December 31st, 2010

Summary: Beneath Ceaseless Skies, 2010

Summary: Beneath Ceaseless Skies, 2010

Beneath Ceaseless Skies debuted in late 2008, a webzine devoted to "literary adventure fantasy". The editor and publisher is Scott H. Andrews. It publishes two stories every other week, usually -- every so often a story is serialized over two issues, and at the second anniversary issue this year had two extra stories. There were 26 issues in 2009, with an impressive total of 52 stories, 15 novelettes and 37 shorts, for very nearly 330,000 words of fiction. That makes it the one of the largest sources of new fiction among magazines and webzines, possibly behind only the traditional "Big Three" (there may be another 'zine or two out there with comparable numbers).

I consistently enjoy this webzine. They routinely publish strong adventure fantasy, and occasionally publish outstanding work. They have become a really important source of fantasy. I will confess that I chose none of their stories this year for my Best of the Year volume, but a few were right on the cusp.

Of the novelettes, quite a few impressed me. Two Lord Yamada stories from Richard Parks were very nice, "Sanji's Demon", and "Lady of the Ghost Mill". Ann Leckie's "Beloved of the Sun" is another of her intelligent looks at the fraught relationships between deities and humans. K. J. Kabza's "The Leafsmith in Love" is a romantic story of a maker of simulacra falling for a visiting lady, to the displeasure of his ruler. "The Six Skills of Madame Lumiere", by Marissa Lingen, is set in a whorehouse, and involves a convincing journey through Faery, an intriguing talent, different villains, and a set of interesting women lead characters -- all mixed delightfully. T. F. Davenport's "The Motor, the Mirror, the Mind" is set literally in a "world [that] is the brain of a being far vaster and grander than" the inhabitants.
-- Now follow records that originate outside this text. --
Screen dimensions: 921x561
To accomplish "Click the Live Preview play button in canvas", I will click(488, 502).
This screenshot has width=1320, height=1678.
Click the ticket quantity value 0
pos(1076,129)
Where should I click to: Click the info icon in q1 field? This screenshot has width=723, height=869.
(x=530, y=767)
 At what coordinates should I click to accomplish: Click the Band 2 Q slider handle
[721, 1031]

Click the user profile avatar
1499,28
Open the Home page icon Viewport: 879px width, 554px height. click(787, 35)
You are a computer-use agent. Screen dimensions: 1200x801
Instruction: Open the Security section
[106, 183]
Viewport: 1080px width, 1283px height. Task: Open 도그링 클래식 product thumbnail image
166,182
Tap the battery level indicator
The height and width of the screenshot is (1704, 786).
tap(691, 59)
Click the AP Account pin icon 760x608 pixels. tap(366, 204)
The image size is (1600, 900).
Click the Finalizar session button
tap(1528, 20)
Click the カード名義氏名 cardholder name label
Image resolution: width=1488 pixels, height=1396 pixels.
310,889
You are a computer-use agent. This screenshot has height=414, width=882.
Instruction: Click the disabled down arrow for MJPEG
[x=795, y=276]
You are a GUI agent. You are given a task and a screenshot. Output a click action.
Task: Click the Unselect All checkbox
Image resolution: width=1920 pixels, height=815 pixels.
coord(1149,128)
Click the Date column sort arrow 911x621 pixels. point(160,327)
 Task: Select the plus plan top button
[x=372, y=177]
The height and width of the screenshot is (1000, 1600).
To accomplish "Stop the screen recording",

That striking central image dominates the story, and really works.

Of the short stories I really liked Rosamund Hodge's story of a changeling's role in a war between Faery and Humans, a war seemingly analogous in some ways to WWI: "More Full of Weeping Than You Can Understand", and a neat, funny, original wizard’s apprentice type story from Steve Rasnic Tem, "Dying on the Elephant Road", about a lovelorn young man who gets himself killed only to be restored in a fashion by a wizard. Also, Margaret Ronald's "A Serpent in the Gears", a story of an expedition to a long-isolated country occupied by mechanical beings (or partly mechanical beings); and Kris Millering’s "The Isthmus Variation", about an exotic sort of tableau in which a company of players is hired by the ruler of their country for a performance with dark political implications; and Mishell Baker's "Throwing Stones", an enjoyable gender-bending story of a man passing as a woman in a place where women are considered the only potential sorcerers, and thus apparently have the only potential power.

Other nice work came from Adam Corbin Fusco, Yoon Ha Lee, both Arkenbergs (Megan and Therese), Peter Kovic, J Kathleen Cheney, Tony Pi, and Sarah L. Edwards.

This year I thought one story was SF (2%), and 27 were by women, or 52%.